If you click on “Philly” on the last post you get “currently not on view.”  I can verify that I became aware of the existence of The Fatal Temple during a few short periods of public display after it languished in storage for years.  Apparently Arshile Gorky is wrong to think it is an important work of art, and the Philly brain trust knows better. It is an oil and not a light-sensitive work on paper. Arensberg’s donation of The Poet and His Muse from 1925 is also rarely exhibited, although this period and work is generally considered less significant than Fatal Temple there’s still a lot of people who’d like to see it.  Max Ernst’s seashell from 1928, the primary phase of frottage since its invention three years earlier, from Arensberg.
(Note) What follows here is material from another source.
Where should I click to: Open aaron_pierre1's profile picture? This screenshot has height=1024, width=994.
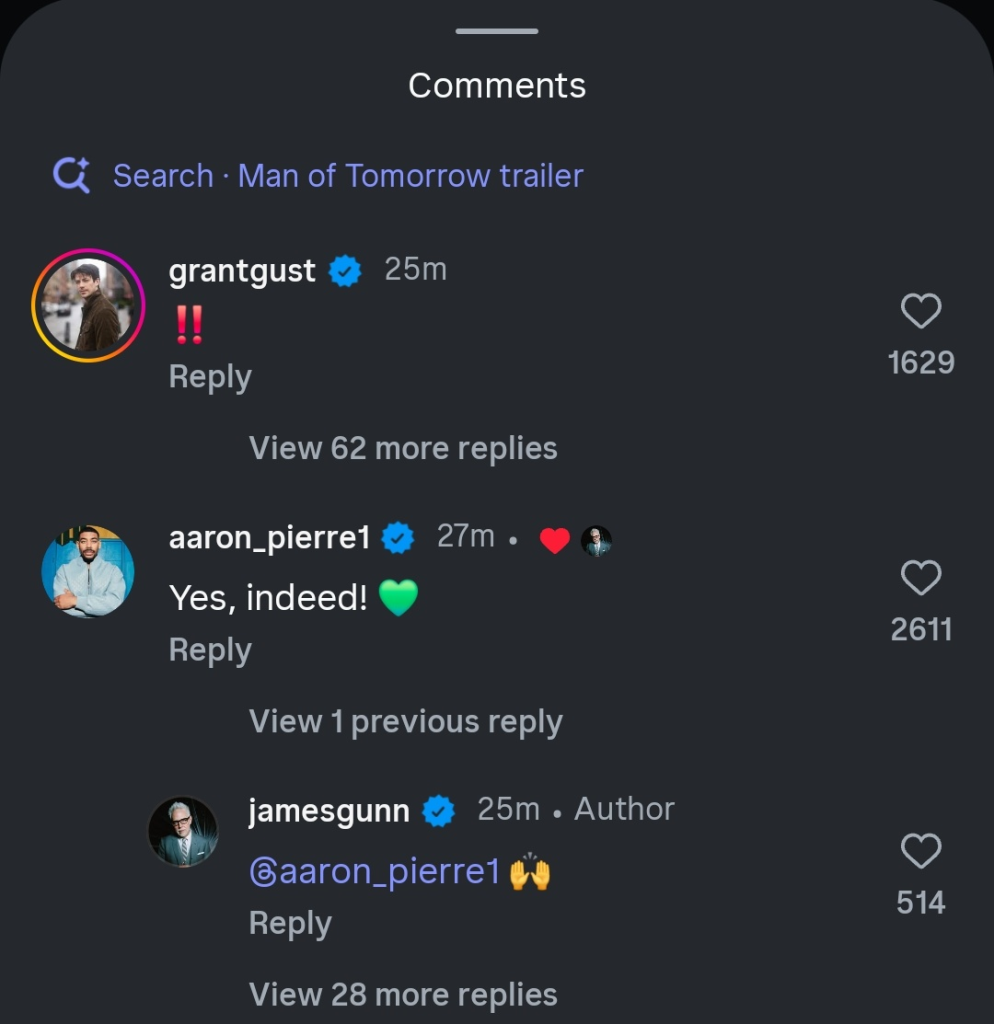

They also have a good little Rouault collection from various sources but they generally don’t see the light of day, none at the moment.
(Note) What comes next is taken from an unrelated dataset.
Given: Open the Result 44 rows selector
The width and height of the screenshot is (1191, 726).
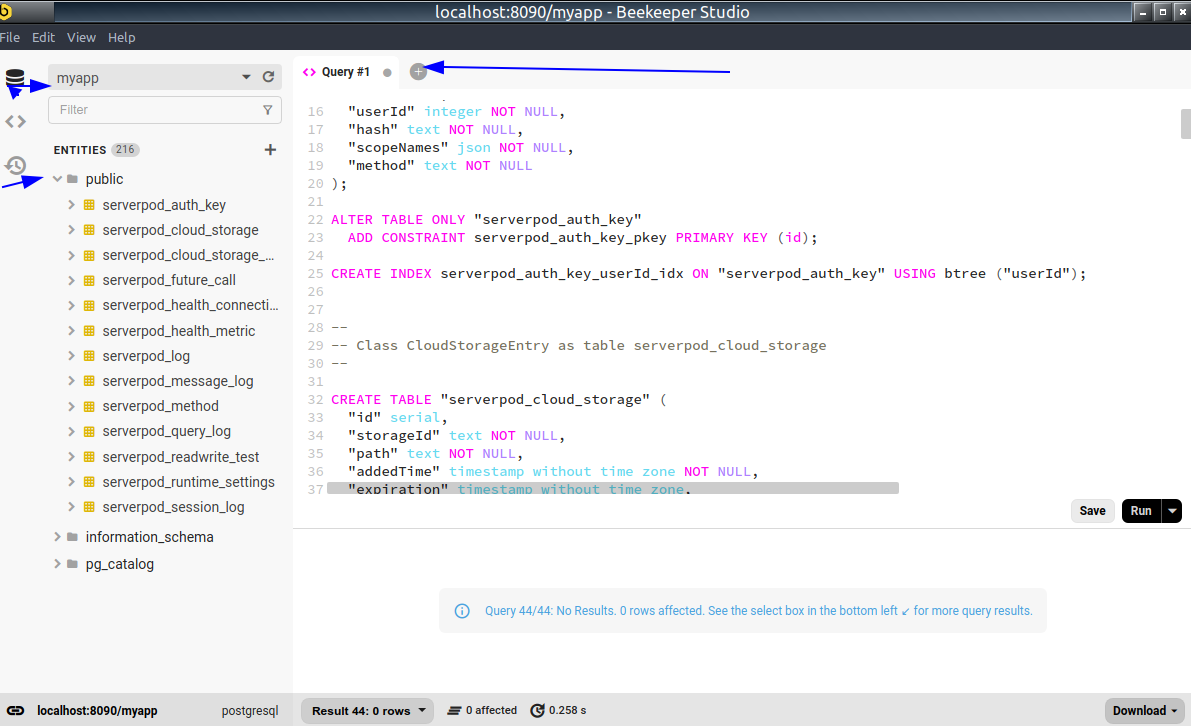Looking at the screenshot, I should click(x=366, y=710).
Collectors know this is an historically important painting, but Philly hasn’t grasped it yet and only shows it once in a while:

Peter Doig, Figure in Mountain Landscape II, 1998-9

Look at all the redundancy in the modern galleries before you tell me about space restrictions. The expansion in three years will make room for more head-scratchers.  Expanding could have been a way to respect the John G. Johnson's estate's wish for keeping its collection together (once the courts rule the museum's way there's no looking back), and do the same for Arensberg, instead they keep major Arensberg gifts in storage and hang Johnson's Veroneses and Titians above eye level.  Without Arensberg and Johnson it's a quaint regional museum.

Their Demuth and Sargent watercolors are up now though.